The problem is, the straightforward chain of if statements amounts to a linear search. A good compiler will always find a more efficient way to get to the various cases. One of the fastest ways of dispatching control to the various cases is the indirect indexed jump. Consider the following C example:
switch (i) { case 1: option(1); break; case 2: option(2); break; case 4: option(4); }It would be possible to compile this as:
if (i == 1) option(1); else if (i == 2) option(2); else if (i == 4) option(4);But again, this is an inefficient linear search. Note, above, that we have illustrated a difference between C and Pascal! In Pascal, the case statement ends each case with an implicit branch to the end of the statement, and if the value of the index variable is not listed in the case list, it is an error. In C, cases in the switch statement must be followed with an explicit branch to the end of the statement -- done with a break statement, and if the index has a value that is not in the case list, it is not an error.
The efficient translation of this example cannot be directly expressed in either Pascal or C, but, but we can approximate it with a C-like pseudocode:
if ((i >= 1) !! (i <= 4) { static code * jumptab(4) = { L1, L2, Lend, L4 }; goto jumptab[i-1]; L1: option(1); goto Lend; L2: option(2); goto Lend; L4: option(4); Lend: ; }This can be translated directly to assembly code as follows, assuming that the index variable i is a local variable and that option is a local procedure:
LOAD R3,R2,i ; get the case index variable CMPI R3,4 ; test for i within bounds BGT Lend ADDI R3,-1 ; combine test of lower bound BLT Lend ; with adjustment of index LEA R4,jumptab ADDSL R3,R4,2 ; multiply index by 4 as it is used LOADS R3,R3 ; get jumptable entry JUMPS R3 ; use it! ALIGN 4 jumptab: W L1 W L2 W Lend W L4 L1: LIS R3,1 JSR R1,option BR Lend L2: LIS R3,2 JSR R1,option BR Lend L4: LIS R3,4 JSR R1,option BR Lend Lend:In the above code, note that bounds checking on the array reference is essential, and note how the test of the lower bound has been combined with adjusting the index variable so that the actual array indexing is done with a lower bound of zero.

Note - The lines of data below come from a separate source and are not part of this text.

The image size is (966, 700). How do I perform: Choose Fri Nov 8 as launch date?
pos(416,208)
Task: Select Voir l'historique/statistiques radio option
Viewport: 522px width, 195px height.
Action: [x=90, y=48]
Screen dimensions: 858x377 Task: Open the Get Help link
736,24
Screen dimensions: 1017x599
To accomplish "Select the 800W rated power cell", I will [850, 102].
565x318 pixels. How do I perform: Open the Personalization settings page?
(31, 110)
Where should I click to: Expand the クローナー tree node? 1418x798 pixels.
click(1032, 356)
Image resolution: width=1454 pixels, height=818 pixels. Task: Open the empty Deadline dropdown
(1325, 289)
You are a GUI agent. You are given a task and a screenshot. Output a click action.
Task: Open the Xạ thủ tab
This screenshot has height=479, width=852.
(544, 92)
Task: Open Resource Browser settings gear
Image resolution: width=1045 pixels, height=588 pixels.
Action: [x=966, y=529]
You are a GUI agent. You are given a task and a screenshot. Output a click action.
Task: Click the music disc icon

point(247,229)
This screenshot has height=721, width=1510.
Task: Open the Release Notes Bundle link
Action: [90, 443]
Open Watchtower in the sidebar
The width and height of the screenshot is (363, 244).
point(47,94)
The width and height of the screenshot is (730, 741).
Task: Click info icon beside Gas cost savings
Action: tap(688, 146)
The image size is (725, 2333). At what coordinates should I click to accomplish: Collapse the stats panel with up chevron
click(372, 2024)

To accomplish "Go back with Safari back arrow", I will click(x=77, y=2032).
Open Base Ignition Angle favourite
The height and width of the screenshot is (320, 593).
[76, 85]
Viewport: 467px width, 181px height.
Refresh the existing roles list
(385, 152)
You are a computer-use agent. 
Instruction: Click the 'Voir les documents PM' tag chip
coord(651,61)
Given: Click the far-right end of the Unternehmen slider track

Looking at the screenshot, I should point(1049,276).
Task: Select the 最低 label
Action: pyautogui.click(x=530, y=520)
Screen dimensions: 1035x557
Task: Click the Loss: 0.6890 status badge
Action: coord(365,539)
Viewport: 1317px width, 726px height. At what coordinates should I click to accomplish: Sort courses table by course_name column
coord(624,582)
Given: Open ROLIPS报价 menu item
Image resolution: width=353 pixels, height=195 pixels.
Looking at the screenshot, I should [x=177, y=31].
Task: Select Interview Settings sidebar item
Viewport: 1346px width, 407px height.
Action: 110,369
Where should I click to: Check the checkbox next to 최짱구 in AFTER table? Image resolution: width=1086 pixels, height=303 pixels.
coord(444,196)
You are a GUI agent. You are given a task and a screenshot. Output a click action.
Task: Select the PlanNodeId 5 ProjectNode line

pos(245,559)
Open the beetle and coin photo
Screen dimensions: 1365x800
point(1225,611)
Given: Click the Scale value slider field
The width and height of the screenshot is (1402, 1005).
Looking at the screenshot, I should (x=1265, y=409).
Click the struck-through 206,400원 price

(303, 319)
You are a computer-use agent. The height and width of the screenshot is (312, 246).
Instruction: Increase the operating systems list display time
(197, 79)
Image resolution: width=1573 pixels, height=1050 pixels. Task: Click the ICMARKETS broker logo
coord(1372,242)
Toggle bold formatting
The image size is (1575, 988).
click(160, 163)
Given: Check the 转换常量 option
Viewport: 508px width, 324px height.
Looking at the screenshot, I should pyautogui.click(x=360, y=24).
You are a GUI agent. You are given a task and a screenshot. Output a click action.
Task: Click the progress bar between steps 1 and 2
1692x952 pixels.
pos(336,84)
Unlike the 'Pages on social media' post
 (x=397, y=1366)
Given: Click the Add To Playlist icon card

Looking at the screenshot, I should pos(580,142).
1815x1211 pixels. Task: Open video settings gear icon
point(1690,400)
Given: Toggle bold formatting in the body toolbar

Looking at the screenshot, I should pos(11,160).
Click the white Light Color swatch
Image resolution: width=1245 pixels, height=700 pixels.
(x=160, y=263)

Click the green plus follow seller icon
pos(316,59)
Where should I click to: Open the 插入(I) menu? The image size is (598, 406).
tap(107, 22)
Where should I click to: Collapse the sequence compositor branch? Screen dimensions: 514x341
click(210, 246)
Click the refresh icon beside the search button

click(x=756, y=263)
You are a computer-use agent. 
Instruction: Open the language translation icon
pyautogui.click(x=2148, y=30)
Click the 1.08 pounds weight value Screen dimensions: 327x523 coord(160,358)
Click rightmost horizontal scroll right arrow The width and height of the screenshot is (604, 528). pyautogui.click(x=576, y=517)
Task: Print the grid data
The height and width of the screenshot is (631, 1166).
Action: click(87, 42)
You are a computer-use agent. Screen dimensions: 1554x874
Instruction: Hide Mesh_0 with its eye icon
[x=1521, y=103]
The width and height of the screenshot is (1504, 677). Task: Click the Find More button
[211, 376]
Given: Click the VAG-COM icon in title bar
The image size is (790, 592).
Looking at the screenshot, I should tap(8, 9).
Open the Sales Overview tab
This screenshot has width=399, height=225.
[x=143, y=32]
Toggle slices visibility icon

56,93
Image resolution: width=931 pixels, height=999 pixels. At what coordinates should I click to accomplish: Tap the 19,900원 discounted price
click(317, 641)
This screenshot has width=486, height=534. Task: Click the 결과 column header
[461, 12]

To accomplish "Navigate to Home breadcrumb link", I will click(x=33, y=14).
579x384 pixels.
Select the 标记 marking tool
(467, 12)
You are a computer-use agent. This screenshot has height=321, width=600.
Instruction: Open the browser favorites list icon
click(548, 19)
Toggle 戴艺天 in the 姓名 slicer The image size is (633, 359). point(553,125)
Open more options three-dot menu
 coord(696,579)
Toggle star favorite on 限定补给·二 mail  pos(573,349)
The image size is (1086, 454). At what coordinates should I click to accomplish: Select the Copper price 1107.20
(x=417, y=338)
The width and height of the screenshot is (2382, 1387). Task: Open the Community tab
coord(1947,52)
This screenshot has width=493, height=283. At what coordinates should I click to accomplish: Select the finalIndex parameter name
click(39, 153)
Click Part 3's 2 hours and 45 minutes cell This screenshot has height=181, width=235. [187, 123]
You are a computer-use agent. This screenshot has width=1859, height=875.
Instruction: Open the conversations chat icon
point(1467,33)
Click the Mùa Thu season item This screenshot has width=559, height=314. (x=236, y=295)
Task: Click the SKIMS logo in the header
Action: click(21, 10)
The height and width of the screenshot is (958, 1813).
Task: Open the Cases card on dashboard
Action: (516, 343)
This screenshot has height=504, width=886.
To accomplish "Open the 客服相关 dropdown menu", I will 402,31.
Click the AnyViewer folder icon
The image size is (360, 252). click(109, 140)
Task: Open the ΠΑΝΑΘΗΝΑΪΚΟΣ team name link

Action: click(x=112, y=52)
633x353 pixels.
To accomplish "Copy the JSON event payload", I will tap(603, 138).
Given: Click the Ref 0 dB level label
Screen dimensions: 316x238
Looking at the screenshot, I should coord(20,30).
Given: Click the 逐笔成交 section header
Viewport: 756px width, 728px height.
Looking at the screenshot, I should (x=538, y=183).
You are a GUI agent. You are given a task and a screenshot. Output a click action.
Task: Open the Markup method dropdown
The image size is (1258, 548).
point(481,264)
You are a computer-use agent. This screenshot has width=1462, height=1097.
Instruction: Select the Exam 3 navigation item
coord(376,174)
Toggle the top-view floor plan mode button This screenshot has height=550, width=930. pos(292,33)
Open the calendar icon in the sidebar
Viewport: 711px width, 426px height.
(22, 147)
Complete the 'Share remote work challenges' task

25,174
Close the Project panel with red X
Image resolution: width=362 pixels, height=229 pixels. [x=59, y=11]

More importantly, note that the array is stored in-line with the code, not somewhere else, and that it must be aligned.
In some contexts, the following variation on the above code is used:
LOAD R3,R2,i ; get the case index variable CMPI R3,4 ; test for i within bounds BGT Lend ADDI R3,-1 ; combine test of lower bound BLT Lend ; with adjustment of index LEA R4,jumptab ADDSL R3,R4,2 ; multiply index by 4 as it is used JUMPS R3 ; jump to array entry jumptab: JUMP L1 JUMP L2 JUMP Lend JUMP L4 L1: LIS R3,1 JSR R1,option BR Lend L2: LIS R3,2 JSR R1,option BR Lend L4: LIS R3,4 JSR R1,option BR Lend Lend:In this version, the jump table is an array of JUMP instructions instead of an array of addresses! Because the JUMP instructions are position independent, this means this code can be moved anywhere in memory without requiring changes to accomodate the relocation. On the other hand, jumping to a JUMP instruction is not recommended on modern machines that use pipelined execution because it causes a pipeline flush.
Pipelined execution is done on most modern processors. It involves fetching one instruction while the previous instruction is being executed while the results of the instruction prior to that are being stored. All forms of control transfers disrupt the pipelined execution, and jumps to jump instructions do so doubly!
Note that, when case or switch statements are compiled to use a jump table, sparse lists of case labels result in inefficient use of memory. If the only case labels are 1 and 1000, the jump table will contain 1000 entries, all but two of which point to the end of the case statement (in C) or the error handler (in Pascal). Some compilers first accumulate the list of case labels and then inspect it, selecting between alternative approaches to compiling it depending on the size of the table and the fraction of the table containing unused entries. Alternative approaches might include hashing (for very sparse tables), binary search and the indixed indirect jump described above.